A questão que mais intriga e causa controvérsias, é depois de conhecidas as causas, como isso pode ou deve ser trabalhado para se chegar a uma resolução mais rápida, concreta e definitiva. Se pegarmos vários pensadores, veremos que cada um trilhará um caminho próprio. Depende de como cada um entende o ser humano, qual é seu método. Alguns irão ao passado onde tudo começou e de posse dessas informações trabalharão, outros buscarão explicações nas inter-relações do indivíduo. Aqueles que acreditam no inconsciente, talvez joguem a responsabilidade para ele. Outras ainda trabalharão no presente com orientação para o futuro, buscando a solução ou mudança. Diferentes são as formas, todas têm suas qualidades, imperfeições e limitações. Umas serão mais rápidas, outras mais lentas. Cada uma possui seus méritos. Talvez a mais assertiva será aquela que conseguir no menor espaço de tempo utilizar a realidade individual do paciente, causando o mínimo de dor e indiferença e o máximo de prazer na solução do problema.  
Absolvição da Mágoa
Para que se possa eliminar a mágoa, é necessário absolver. E para absolver é necessário que se conheçam as causas pelas quais o outro fez o que fez. Na medida em que você entende e coloca-se no lugar do “acusado”, poderá tomar sua decisão, declarando-o inocente se inocente for. Perceber que talvez o outro seja inocente por ter agido com ignorância, ou simplesmente por ter feito o melhor que poderia, pois não tinha escolhas. Entretanto, você pode descobrir que o outro agiu de má fé. Tudo foi premeditado, ele tinha escolhas, ele poderia ter feito diferente, mas não o fez, neste caso, é mais complicada a absolvição. Porém, não aceitar o erro do outro, não significa que não possa perdoa-lo, você pode sim absolve-lo mesmo sabendo que o outro agiu de má fé. É possível buscar um entendimento para que isso não se repita mais. Se for alguém que não faz mais parte do seu convívio ou mesmo que já tenha falecido, podes perdoar sem uma comunicação direta, mas sim apenas consigo mesmo, neste caso, o seu perdão é o elixir da sua cura.

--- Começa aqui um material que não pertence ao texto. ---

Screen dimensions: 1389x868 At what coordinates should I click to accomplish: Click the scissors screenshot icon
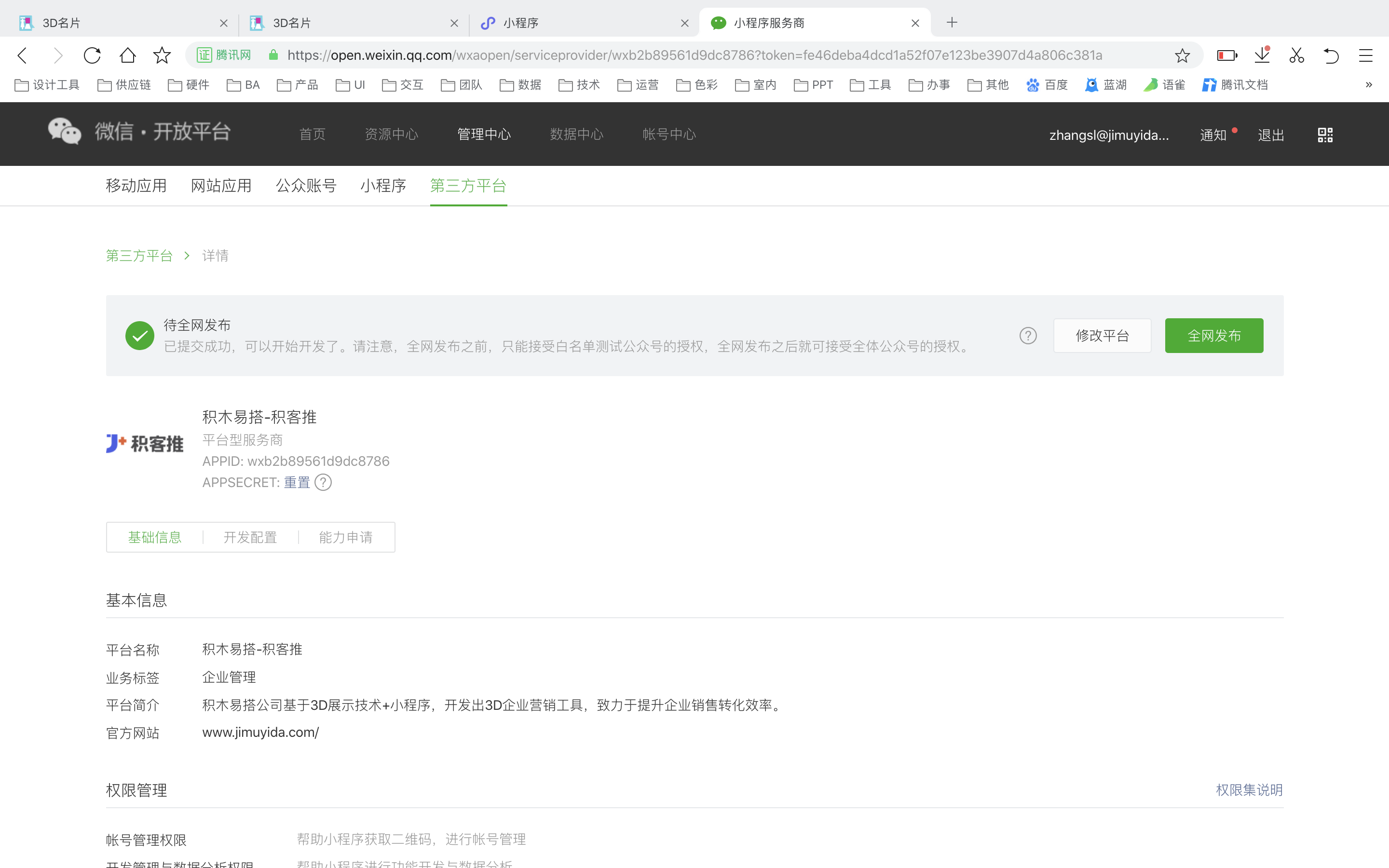[x=1296, y=55]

Somente pode ser absolvido quem de alguma forma cometeu um erro ou é culpado. Mas isso aos olhos de quem? Neste caso, do acusador em especial. O que é natural ou certo para alguns, pode não ser para outros. Assim, se você acha que alguém errou e depois descobre as causas que levaram a fazer tal ato e que talvez no lugar dele faria o mesmo, como fica? Na verdade, você não precisaria mais absolvê-lo, haja visto, ele não ter cometido nenhum “crime”. Ai pode nascer uma implicação da absolvição, que é a caça virar-se contra o caçador, e agora quem deve ser absolvido é o acusador, por ter sido precipitado em seus julgamentos, por não ter se utilizado da prudência.
Temos então o outro lado da absolvição, para que o absolvidor não sinta culpa em inocentar o suposto acusado quando este não tem culpa, é necessário fazer uma analise de si mesmo e perceber o que o levou a fazer tal ato, para que o círculo não continue e você sinta-se culpado por agir precipitadamente, continuando a sofrer. Da mesma forma que o outro, você também fez o melhor que pode dentro do que sabia e de suas possibilidades. Se não percebeu alguns detalhes e informações importantes durante o processo de acusação, talvez tenha sido porque nunca antes alguém lhe falou, que isso era necessário ser feito. Nunca antes você aprendeu que diferentes detalhes devem ser levados em consideração, antes de tomar decisões.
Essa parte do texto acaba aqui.